Rabbi Sharon Shalom, the Director of the International Center for the Study of Ethiopian Jewry at Ono Academic College notes from time to time that the Beta Israel community – the Jews of Ethiopia – remained unaffected by the fundamental historical events that accompanied the development of the Jewish people following the destruction of the Second Temple. The “Beta Israel” are a Jewish group, but until recently, they did not share the fundamental Jewish textual canon, which was developed by the sages after the destruction of the Second Temple. The biblical holidays, such as Hanukkah and Purim, which were determined by Sages, were not known to Ethiopian Jewry at all.

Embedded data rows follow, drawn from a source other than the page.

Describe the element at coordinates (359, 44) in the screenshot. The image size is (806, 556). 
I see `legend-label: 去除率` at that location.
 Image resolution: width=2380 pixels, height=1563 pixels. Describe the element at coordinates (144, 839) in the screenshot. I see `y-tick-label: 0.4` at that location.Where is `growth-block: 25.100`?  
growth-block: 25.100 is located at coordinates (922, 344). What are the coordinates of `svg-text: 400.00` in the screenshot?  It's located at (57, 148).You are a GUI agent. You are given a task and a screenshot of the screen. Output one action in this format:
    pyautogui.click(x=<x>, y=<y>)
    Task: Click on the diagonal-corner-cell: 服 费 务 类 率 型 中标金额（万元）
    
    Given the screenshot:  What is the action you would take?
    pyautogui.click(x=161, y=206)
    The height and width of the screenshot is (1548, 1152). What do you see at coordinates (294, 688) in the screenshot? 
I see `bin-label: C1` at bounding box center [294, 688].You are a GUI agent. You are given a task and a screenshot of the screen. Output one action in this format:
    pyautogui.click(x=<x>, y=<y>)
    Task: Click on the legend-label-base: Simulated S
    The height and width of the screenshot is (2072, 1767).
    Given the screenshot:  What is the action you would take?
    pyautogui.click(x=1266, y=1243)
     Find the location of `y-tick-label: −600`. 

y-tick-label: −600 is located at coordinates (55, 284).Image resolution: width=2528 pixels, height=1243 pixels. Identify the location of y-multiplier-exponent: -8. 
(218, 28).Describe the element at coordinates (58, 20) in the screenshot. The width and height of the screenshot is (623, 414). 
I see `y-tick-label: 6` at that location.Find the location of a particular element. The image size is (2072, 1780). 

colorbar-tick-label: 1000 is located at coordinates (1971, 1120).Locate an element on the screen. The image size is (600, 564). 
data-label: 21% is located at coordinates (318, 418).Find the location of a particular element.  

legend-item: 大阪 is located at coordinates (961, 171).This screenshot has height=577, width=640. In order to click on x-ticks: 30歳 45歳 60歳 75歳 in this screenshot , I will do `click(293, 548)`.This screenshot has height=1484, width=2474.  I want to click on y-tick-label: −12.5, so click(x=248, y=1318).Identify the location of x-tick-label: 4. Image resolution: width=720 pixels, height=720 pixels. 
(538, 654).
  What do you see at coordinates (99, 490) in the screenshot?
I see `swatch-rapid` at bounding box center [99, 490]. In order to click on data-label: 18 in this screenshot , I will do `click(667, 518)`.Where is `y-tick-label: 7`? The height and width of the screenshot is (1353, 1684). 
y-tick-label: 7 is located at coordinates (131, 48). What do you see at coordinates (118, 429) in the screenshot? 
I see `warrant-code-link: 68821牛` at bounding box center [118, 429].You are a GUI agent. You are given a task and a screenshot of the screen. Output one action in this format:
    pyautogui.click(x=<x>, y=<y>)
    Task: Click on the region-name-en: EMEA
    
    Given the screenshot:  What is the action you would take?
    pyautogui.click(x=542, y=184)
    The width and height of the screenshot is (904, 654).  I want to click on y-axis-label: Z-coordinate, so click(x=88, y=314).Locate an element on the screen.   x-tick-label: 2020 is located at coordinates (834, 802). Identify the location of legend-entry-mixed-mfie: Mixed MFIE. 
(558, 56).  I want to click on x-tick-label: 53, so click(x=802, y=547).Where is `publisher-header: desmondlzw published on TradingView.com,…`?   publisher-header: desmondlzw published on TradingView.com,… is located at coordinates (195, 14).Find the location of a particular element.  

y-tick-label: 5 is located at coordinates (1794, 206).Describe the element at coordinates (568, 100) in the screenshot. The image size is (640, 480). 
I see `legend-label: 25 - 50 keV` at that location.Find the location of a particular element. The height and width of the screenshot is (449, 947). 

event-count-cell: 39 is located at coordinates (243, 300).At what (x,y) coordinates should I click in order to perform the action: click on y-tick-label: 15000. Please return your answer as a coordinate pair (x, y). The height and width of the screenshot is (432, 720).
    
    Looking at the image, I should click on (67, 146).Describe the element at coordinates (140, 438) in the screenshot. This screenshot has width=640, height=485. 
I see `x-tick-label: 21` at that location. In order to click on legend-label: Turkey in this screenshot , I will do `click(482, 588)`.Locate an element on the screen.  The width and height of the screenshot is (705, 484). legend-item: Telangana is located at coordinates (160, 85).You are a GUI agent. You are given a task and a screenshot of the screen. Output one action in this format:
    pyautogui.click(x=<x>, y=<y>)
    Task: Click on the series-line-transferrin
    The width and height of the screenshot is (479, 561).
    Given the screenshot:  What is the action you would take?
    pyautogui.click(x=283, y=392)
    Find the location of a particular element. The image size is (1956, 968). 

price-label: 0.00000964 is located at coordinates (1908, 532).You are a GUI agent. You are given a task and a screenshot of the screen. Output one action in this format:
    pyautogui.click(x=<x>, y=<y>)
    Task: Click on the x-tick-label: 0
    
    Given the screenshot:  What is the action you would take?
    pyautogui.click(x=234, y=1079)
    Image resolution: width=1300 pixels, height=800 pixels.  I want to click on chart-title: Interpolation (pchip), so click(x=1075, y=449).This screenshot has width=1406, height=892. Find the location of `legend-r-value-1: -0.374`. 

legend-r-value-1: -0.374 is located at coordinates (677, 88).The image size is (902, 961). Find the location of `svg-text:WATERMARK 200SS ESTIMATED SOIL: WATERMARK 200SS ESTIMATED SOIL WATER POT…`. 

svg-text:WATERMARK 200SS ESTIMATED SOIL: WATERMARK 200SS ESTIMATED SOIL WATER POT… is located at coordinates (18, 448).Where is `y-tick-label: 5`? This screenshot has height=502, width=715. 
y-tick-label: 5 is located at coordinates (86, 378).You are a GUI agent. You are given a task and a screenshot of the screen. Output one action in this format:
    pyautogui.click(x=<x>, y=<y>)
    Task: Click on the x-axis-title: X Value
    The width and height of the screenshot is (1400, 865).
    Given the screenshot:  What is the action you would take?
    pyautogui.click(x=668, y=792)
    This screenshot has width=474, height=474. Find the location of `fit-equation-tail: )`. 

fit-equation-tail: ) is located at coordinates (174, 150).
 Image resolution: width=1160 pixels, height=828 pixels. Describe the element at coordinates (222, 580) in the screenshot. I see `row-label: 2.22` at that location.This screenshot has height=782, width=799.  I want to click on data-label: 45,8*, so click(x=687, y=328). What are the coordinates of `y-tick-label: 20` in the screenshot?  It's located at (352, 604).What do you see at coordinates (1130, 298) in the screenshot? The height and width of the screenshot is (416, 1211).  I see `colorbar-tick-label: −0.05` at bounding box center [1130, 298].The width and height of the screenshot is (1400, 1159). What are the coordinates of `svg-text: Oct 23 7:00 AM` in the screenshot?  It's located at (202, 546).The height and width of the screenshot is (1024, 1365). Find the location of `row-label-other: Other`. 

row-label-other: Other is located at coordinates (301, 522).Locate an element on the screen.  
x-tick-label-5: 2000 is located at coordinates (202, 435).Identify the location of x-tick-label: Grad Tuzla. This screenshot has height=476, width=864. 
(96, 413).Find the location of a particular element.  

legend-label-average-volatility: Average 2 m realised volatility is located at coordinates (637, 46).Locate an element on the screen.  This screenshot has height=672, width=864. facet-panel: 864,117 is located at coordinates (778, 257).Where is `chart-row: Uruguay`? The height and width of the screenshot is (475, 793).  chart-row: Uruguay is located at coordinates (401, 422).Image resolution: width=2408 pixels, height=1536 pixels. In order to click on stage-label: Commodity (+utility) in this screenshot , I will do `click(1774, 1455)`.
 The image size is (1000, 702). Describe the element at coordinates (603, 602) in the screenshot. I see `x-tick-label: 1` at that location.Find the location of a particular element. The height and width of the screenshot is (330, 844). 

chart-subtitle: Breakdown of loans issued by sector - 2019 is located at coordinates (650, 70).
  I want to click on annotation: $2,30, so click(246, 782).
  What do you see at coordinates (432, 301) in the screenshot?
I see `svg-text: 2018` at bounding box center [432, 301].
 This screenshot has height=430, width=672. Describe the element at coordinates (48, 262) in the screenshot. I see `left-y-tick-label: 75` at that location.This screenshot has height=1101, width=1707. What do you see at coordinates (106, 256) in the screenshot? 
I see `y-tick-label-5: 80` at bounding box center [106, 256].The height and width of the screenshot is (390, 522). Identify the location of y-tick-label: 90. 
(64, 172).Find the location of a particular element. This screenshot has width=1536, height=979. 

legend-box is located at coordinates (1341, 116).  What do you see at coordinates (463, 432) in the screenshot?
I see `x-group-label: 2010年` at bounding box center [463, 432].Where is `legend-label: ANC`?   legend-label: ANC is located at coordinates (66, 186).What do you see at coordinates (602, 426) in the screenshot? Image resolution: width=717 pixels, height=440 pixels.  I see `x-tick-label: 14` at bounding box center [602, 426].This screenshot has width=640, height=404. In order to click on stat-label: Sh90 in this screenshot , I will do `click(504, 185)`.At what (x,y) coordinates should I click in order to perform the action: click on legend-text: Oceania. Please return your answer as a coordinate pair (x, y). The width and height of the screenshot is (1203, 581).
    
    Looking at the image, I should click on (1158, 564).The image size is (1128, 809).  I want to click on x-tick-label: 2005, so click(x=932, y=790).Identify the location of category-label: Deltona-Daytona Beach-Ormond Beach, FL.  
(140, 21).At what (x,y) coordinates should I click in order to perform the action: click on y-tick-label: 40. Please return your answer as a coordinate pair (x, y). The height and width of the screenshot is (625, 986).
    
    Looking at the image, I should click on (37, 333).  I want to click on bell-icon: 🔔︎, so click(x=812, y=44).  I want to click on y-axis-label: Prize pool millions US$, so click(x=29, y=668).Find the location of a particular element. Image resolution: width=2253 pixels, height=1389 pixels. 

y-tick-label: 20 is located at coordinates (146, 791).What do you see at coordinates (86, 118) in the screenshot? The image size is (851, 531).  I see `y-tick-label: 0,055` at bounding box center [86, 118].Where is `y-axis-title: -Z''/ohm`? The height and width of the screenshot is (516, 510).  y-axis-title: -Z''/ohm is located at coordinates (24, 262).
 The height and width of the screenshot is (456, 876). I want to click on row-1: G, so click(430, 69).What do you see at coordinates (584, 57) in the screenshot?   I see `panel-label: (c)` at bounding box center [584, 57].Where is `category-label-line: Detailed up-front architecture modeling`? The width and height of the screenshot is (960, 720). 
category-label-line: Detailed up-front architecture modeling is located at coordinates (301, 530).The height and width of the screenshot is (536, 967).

The post-Temple sage R. Avdimi Bar Hama Bar Hassa, has famously commented on the statement of the Purim Megilla that the Jews “Kept and Accepted” divine commandments following the Purim miracle [something they may not have actually done as a nation, earlier, at Mount Sinai].  This opinion shaped Jewish consciousness for many generations. According to it, the covenant made at Sinai was incomplete. One side [God] forced it on the other [Israel]. God forced the people of Israel to accept the Torah. My friend Marty Hershkovitz wrote In Makor Rishon said: “At the bottom of Mount Sinai, the people of Israel did not have the autonomy needed to make an alliance. They were under the tremendous influence of the smoky mountain sounds, explosions and lightning, and they lost the ability to act as an independent entity. Therefore, it was necessary to renew the covenant in the time of Esther and Mordechai.”

According to Sages, there were two stages for receiving the Torah; the Mount Sinai status that was forced upon us and another status in the days of Purim, which was voluntary. The second class is presented as a desirable and ideal class. According to this, did the Jews of Ethiopia ostensibly miss this status that occurred on Purim for receiving the Torah out of a freely-taken choice? On the one hand, according to the great medieval commentator Rashi, conceivably, because the Sinai covenant was forced on the Jews, the Beita Israel people would have a wonderful excuse for not keeping the commandments.  “What do you want from us?”, Ethiopian Jews could say. “We were not around during Purim. We did not have the opportunity to receive the Torah voluntarily. Nothing can be required of us by using force, even if it’s you, God, with all your might”.

I posed this question to Keis [Traditional Ethiopian Spiritual Leader] Mentosnot Eli Wanda, and he replied: “How can it be said that receiving the Torah at Sinai was by force? When a man does you good, gives you food, saves you from disasters, protects you from enemies, literally saved your life from death, all you want to do is find an opportunity to repay him.” At Mount Sinai, all of Israel said together, “We will do and we will hear” all the commandments as if the people of Israel were just waiting for the moment when they could return favors to God. So this whole idea of ​​coercion, according to the Keis, seems delusional and evokes a great paradox. If a person does an altruistic kindness to another person, is he expecting that person to repay him?

In the remaining portion of his article, Rabbi Sharon shares other answers he received to this question and concludes saying that it is understandable why, historically, Purim was not easily accepted among all the Jewish people. Eventually though, the majority of the Jewish people did accept the Purim holiday.